(March 21, 2018 at 8:24 pm)Hammy Wrote:(March 21, 2018 at 8:12 pm)Khemikal Wrote: Can you appreciate, at least, that the thrust of philosophy halts as soon as something is taken to be incontrovertibly true
No because that's nonsense.
Philosophy would only halt if EVERYTHING was taken to be inconvertibly true. And even that wouldn't matter if literally the correct answer to everything had somehow been discovered. That won't happen, no one is omniscient or capable of figuring out the truth or not about everything. But if someone was omniscient and did know everything, then they would be omniscient and know everything so it would be absurd to say they were dogmatic.
Someone THINKING they absolutely have the correct answer is different to someone actually absolutely having the correct answer because the alternative has really demonstrated to be impossible. There really are truths that you can be absolutely certain of, and in fact... they are *so* certain.... that in many cases the person doesn't even believe they aren't certain, they just think they don't.

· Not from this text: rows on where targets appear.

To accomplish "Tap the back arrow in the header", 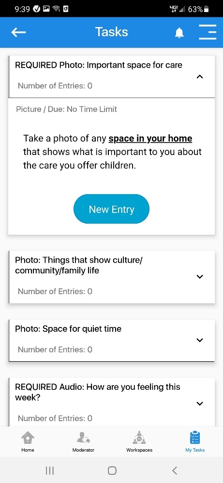I will pyautogui.click(x=18, y=32).
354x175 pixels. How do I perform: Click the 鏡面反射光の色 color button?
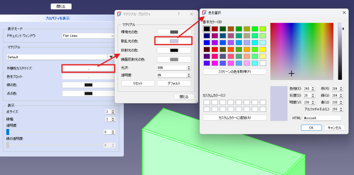pos(174,59)
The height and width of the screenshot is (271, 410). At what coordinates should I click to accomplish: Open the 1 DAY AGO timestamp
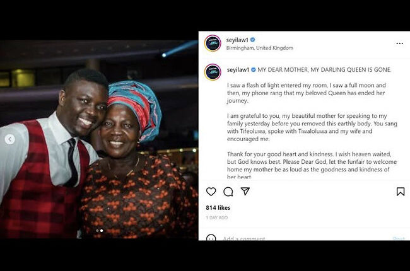pyautogui.click(x=216, y=217)
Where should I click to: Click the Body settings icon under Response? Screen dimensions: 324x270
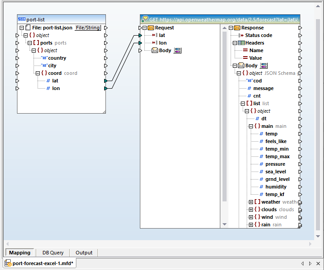pos(264,65)

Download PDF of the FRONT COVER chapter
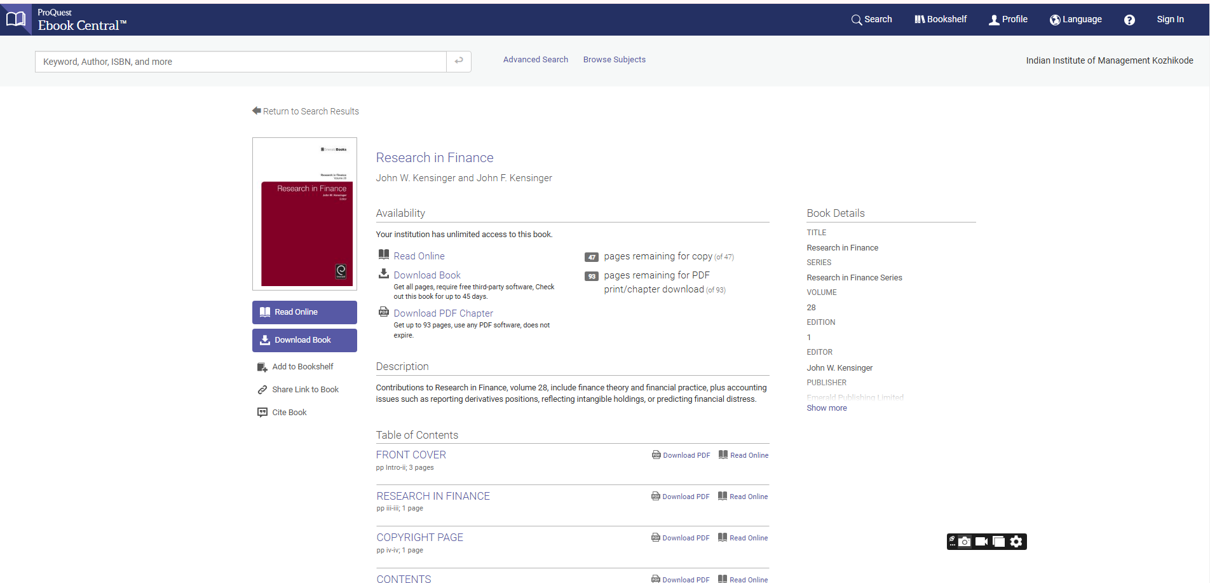click(x=681, y=455)
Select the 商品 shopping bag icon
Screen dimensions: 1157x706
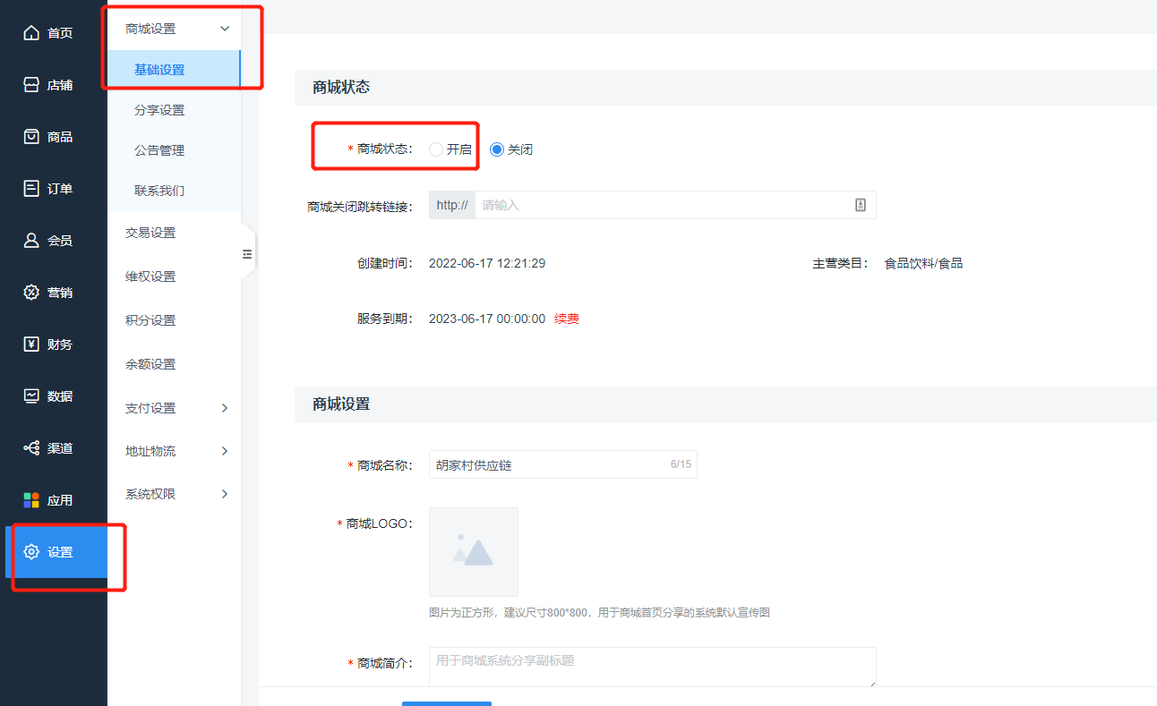pyautogui.click(x=31, y=137)
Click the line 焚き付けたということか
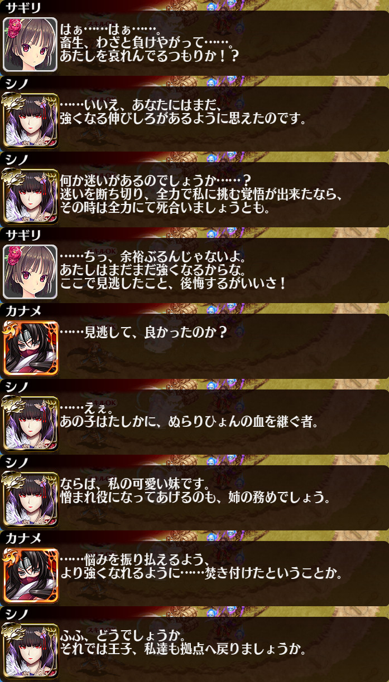Image resolution: width=389 pixels, height=682 pixels. tap(200, 573)
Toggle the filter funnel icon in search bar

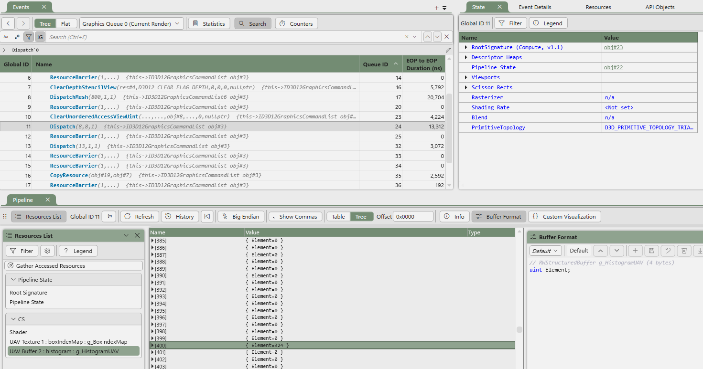pyautogui.click(x=29, y=37)
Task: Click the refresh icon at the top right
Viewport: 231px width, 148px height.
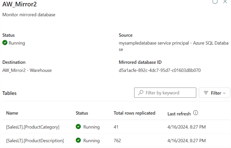Action: point(215,2)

If you think you don't know that your consciousness exists, then you think you don't but you actually do. If you think you don't know that a square is a square, then once again... you're confused. It's not that you don't know it. You do know it you just don't know that you don't know it. If you are conscious of the reality of something, you don't magically become not conscious of it just because you think you don't. Just because you're deluded about what you experience doesn't mean that what you are experiencing is an illusion. Illusions and delusions are quite different. Thinking you don't see something when you do because you are conceptually confused is different to seeing something that isn't there because you are perceptually confused.
One problem is that there have been many times when people *thought* something to be impossible that later turned out to be possible. For example, Euclidean geometry was considered to be 'intuitively obvious' and that no alternative was possible. That is, until the consistency of non-Euclidean geometries was discovered. Also, even things like the law of excluded middle have been challenged when applied to infinite sets. And with good reasoning behind the challenge: not confusion.
So, you may know that a square is a square and a square has four sides because those are matters of definition. But the claim that a square has four right angles may be an incorrect deduction (it is false in non-Euclidean geometries). You may claim that 2 is a prime, but when you change systems to the Gaussian integers, that is no longer the case. It was long thought that a space filling curve was impossible (with 'proofs'), until examples were found. Similarly with continuous nowhere differentiable functions. I could go on and on with examples in math.
So, I disagree that it is so easy to demonstrate an impossibility. I also disagree that things like 'consciousness' are well enough defined for meaningful discussion to proceed. Some things that people have said are 'clearly true' about consciousness I simply don't find to be so obvious. This to the extent that I wonder if what I 'experience' is of a different type than what some others do. In that case, would what I 'experience' actually be consciousness? I don't know. It is definitional, and I don't quite understand the definition.